# Excerpted passage
2006 FIFA World Cup

Football brings hope to Zhang Kai, 16, and other former street children in China

UNICEF Image: UNICEF image China Zhen Zhou playing football
© UNICEF China/2006/Li
Zhang Kai, 16, left his abusive household to wander the streets of Zheng Zhou.

For the 2006 FIFA World Cup, UNICEF and FIFA are campaigning to ensure a more peaceful world for children. This is a profile of one of Team UNICEF's star players.

By Kun Li

ZHENG ZHOU, China – Sixteen year-old Zhang Kai had many dreams, but after his parents divorced, he found himself alone and helpless in this city of 7 million people.

“I came to Zheng Zhou with my mom,” he says. “She treated me bad, so I left her and started wandering the streets.”

A major hub connecting all of China’s major railroads, Zheng Zhou is not only host to tens of thousands of travellers every day but also attracts scores of homeless children from all over China.

“Based on our research, most of the street children come from broken families,” explains Deputy Director Xie Xiaowei of the Zheng Zhou Street Children Protection Centre. “Also, many children from rural areas leave their villages behind, seeking work in urban cities. But because of their lack of education and skills, the children often find themselves wandering the streets instead of getting a job.”

UNICEF Image: UNICEF image China Zhen Zhou playing football
© UNICEF China/2006/Li
Kai says that football makes him stronger and enables him to meet friends.

A chance for a better future

Although Kai escaped his mother’s abuse, he had to find a way to support himself. “I found a job at a little restaurant,” he recalls. “They were nice to me – offered me food and a place to stay. I even got paid.”

# Dataset extract
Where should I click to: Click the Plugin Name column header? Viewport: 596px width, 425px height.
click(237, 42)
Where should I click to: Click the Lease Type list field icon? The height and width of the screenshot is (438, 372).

# Exercise directions
Transcribe the passage of the profile of Zhang Kai that falls between "For the 2006" and "7 million people.", inclusive.

# Full solution
For the 2006 FIFA World Cup, UNICEF and FIFA are campaigning to ensure a more peaceful world for children. This is a profile of one of Team UNICEF's star players.

By Kun Li

ZHENG ZHOU, China – Sixteen year-old Zhang Kai had many dreams, but after his parents divorced, he found himself alone and helpless in this city of 7 million people.